### [TASKS TO CARRY OUT]
**1)** Can you repeat the Albert Cummings album review word for word, beginning at the words "Cummings, considered a" and stopping after "with Albert Cummings."?
**2)** Could you carry on the Albert Cummings album review from the point where it stops?

### [GIVEN PASSAGE]
((
Tom O’Connor

Highly respected New England blues man, Albert Cummings, returned to his home turf of Williamstown, MA, to record his latest album, Live at the ’62 Center. The December 5th release on Ivy Music is his eighth album and will be offered in a variety of formats such as CD, DVD and Blu-Ray.

Cummings, considered a guitar virtuoso, has been compared to Stevie Ray Vaughan. There is a striking resemblance to SRV in his playing on this 12-track album with his holy grail of tone. His muscular guitar work is simply outstanding. He’s a great blues singer as well with passion for the tunes inherent in his full throttle approach.

Cummings has played with BB King, Johnny Winter, Buddy Guy and others. SRV’s rhythm section, Double Trouble, tapped him first to play with after the passing of SRV. That gives you an idea of what you’re in for with Live at the ’62 Center, if you aren’t familiar with Albert Cummings.

It can be dicey to put together a live album, but not for the always-spontaneous Cummings, who actually pulled in this version of his usual trio – Warren Grant on drums and Yanko Valdes on bass, on the day of the recording. He then added Pete Levin’s keyboards and Kit Holiday and Lydia Harrell on back-up vocals. Albert’s confidence in his people is well-founded. The result is a self-assured and commanding evening of soulful and explosive blues that will delight fans and interest new listeners.
))
### [SUPPLIED INFORMATION]
((
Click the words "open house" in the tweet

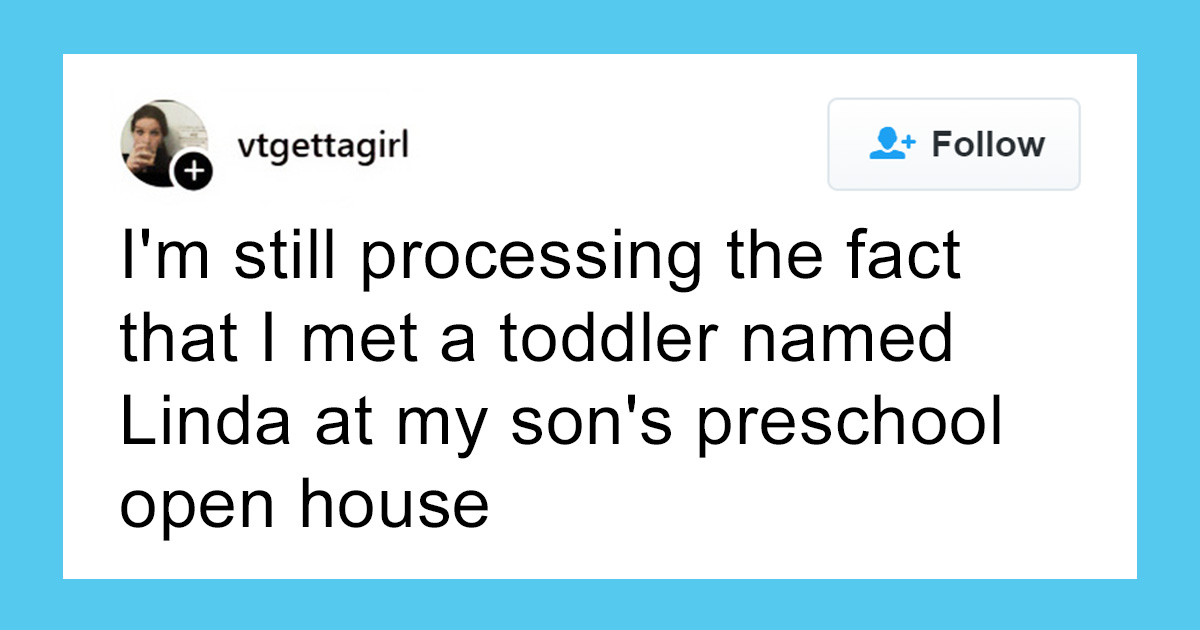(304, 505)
))
((
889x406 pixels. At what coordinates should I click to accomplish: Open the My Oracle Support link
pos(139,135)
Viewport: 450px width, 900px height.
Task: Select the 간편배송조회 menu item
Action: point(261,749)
))
### [EXERCISE RESULTS]
**1)**
Cummings, considered a guitar virtuoso, has been compared to Stevie Ray Vaughan. There is a striking resemblance to SRV in his playing on this 12-track album with his holy grail of tone. His muscular guitar work is simply outstanding. He’s a great blues singer as well with passion for the tunes inherent in his full throttle approach.

Cummings has played with BB King, Johnny Winter, Buddy Guy and others. SRV’s rhythm section, Double Trouble, tapped him first to play with after the passing of SRV. That gives you an idea of what you’re in for with Live at the ’62 Center, if you aren’t familiar with Albert Cummings.

**2)**
Album opener “500 Miles” eases us into the set with a shuffling, driving tune that introduces the band, the back-up singers and the vibe you can rightly expect to rule the evening. That vibe  includes professionalism packed with passion and the kind of joyous abandon that can only be generated by a live hometown/homecoming gig. The positive vibe continues with the upbeat “Finally in Love,” a bouncy crowd-pleaser written for the newly smitten, with a fierce guitar break near the end.

Things start to get serious with “No Doubt.” The oft-mentioned Stevie Ray Vaughan influence and swagger is in full effect on this one with blistering guitar technique and tone. The upbeat honky-tonkin’ continues on “I’ve Got Feelings Too.” The band is in full stomp-mode from the first bar of the intro to the last down stroke. After an equally up-tempo intro, the band pulls things back on “Sweet Love” and stretches things out to make room for some slower, more mournful blues stylings.

Halfway through the collection, the track “Lonely Bed,” dials it back to a slow burning, bass-walking framework for Cummings’ always exploring guitar chops. Now solidly into the middle of the “sad blues” portion of the evening, the band unleashes a bruising cover version of “Hurts Me Too,” a tale of love gone wrong that, for me anyway, drifts a bit into Little Feat territory… never a bad thing. The spirit of SRV and Double Trouble comes back strong with the rollicking boogie-woogie stomp of “Up Your Sleeve.”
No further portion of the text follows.